Fazit: London war meiner Meinung nach der beste Tag, denn Regen, Sturm und andere Kapriolen konnten uns den immensen Spaß, den wir am London Eye, Big Ben, Tower Bridge usw. zelebrierten, nicht verderben.

 

Mittwoch
Am Mittwoch, dem 1. Juni 2016, wurden wir mit dem Bus bei schönem Wetter nach Brighton gefahren. Dort hatten wir den ganzen Vormittag Zeit, in kleinen Gruppen, die wir selbst bildeten, den Brighton Pier, den Strand oder einfach die schöne Stadt Brighton zu betrachten und zu entdecken. Mit dem Wetter hatten wir an diesem Vormittag Glück, denn es regnete nicht, sondern die Sonne schien. Rundum war es ein toller und gelungener Vormittag.

Am Nachmittag wollten wir von Brighton zum Aussichtpunkt Birling Gap fahren und von dort nach Eastbourne zurück laufen, doch es hat geregnet. Trotz des schlechten Wetters sind wir am Aussichtspunkt ausgestiegen, ans Meer gelaufen und haben uns die schöne Landschaft angeguckt.
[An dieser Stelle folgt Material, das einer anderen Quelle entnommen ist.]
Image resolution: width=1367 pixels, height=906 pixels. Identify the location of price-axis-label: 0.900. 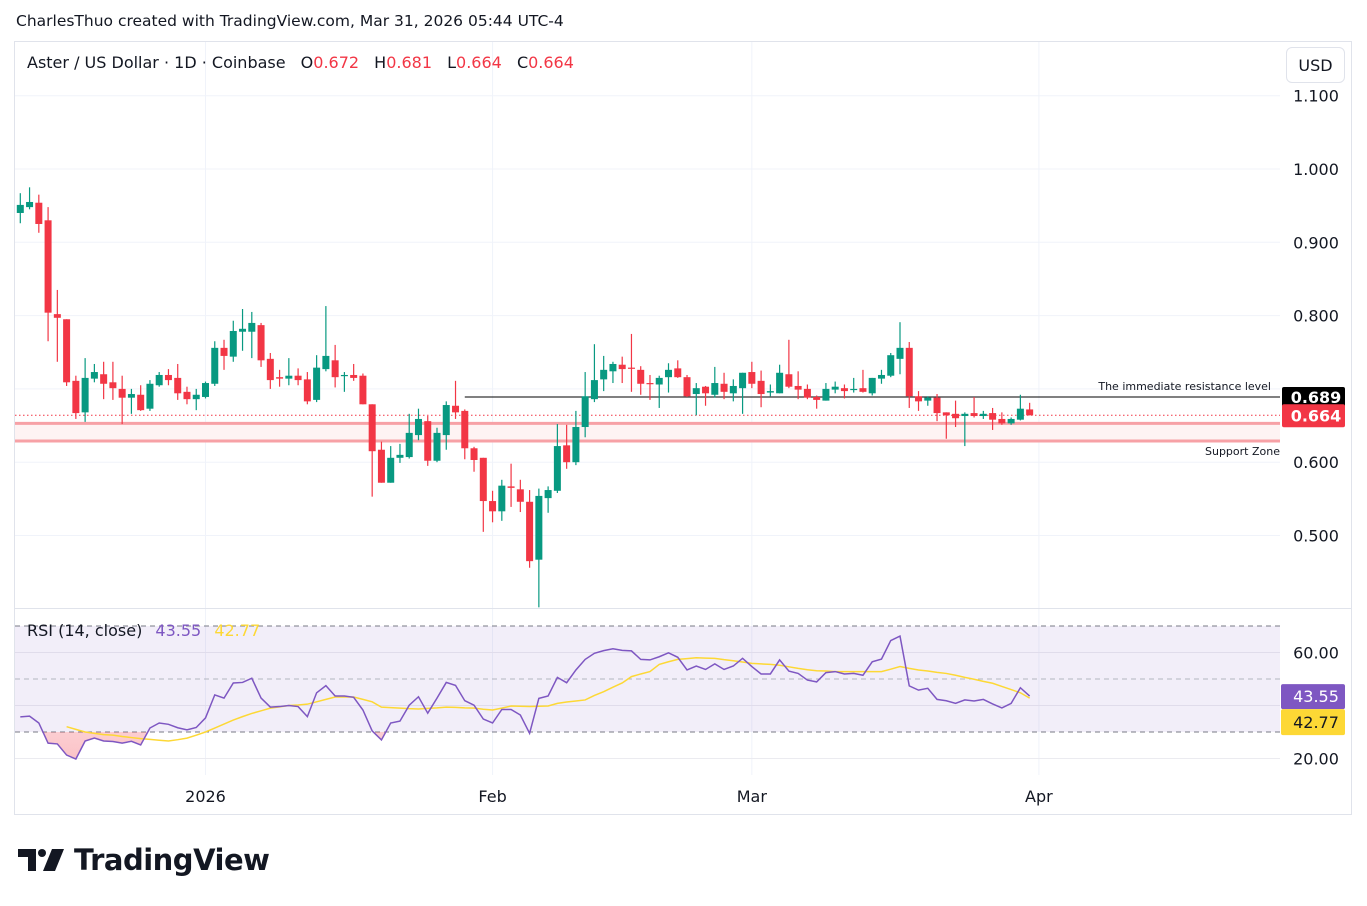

Danach sind wir nach Eastbourne gefahren und da wir zu früh waren, hatten wir dort noch 2 Stunden Freizeit. Nach dieser Freizeit hat uns der Bus an unsere jeweiligen Busstationen gefahren.

Es war ein anstrengender aber sehr schöner Tag.

Rückfahrt
Am frühen Morgen um 7.00 Uhr sind wir mit dem Bus von Eastbourne nach Dover zur Fähre gefahren. Auf der Fähre haben sich einige von uns waren auf den Sitzbänken und Sofas im Wartebereich geruht, andere waren in der Spielehalle oder auch an Deck, um noch einmal die frische Seeluft zu genießen. Als wir die Fähre verlassen haben, waren wir in Frankreich. Von da sind wir nach Belgien gefahren und in Belgien haben wir an einer teuren Raststätte eine Pause gemacht. Auf dem weiteren Weg nach Deutschland haben wir dann einen Film angesehen. Als wir wieder in Deutschland waren, haben wir noch mal eine Pause gemacht. Auf dem Weg nach Hause haben wir einen weiteren Film angeschaut. Nachdem wir am Busbahnhof in Spangenberg angekommen sind, haben uns die Eltern schon erwartet und wir sind ziemlich müde nach Hause gefahren.

                                                                             

Kleine Zusammenfassung der Englandfahrt
Insgesamt fanden wir alle die Englandfahrt sehr toll. Es waren sehr schöne Erlebnisse, aber die Sitten und Gewohnheiten der Engländer waren am Anfang eine Umstellung für uns alle . Die Englandfahrt war sehr schön, bis auf die langen Busfahrten. Auch die Gastfamilien waren sehr nett und die Sehenswürdigkeiten z.B. in London waren sehr erstaunlich. Die Klassen, die nächstes Jahr fahren, können schon gespannt sein, was auf sie zukommt.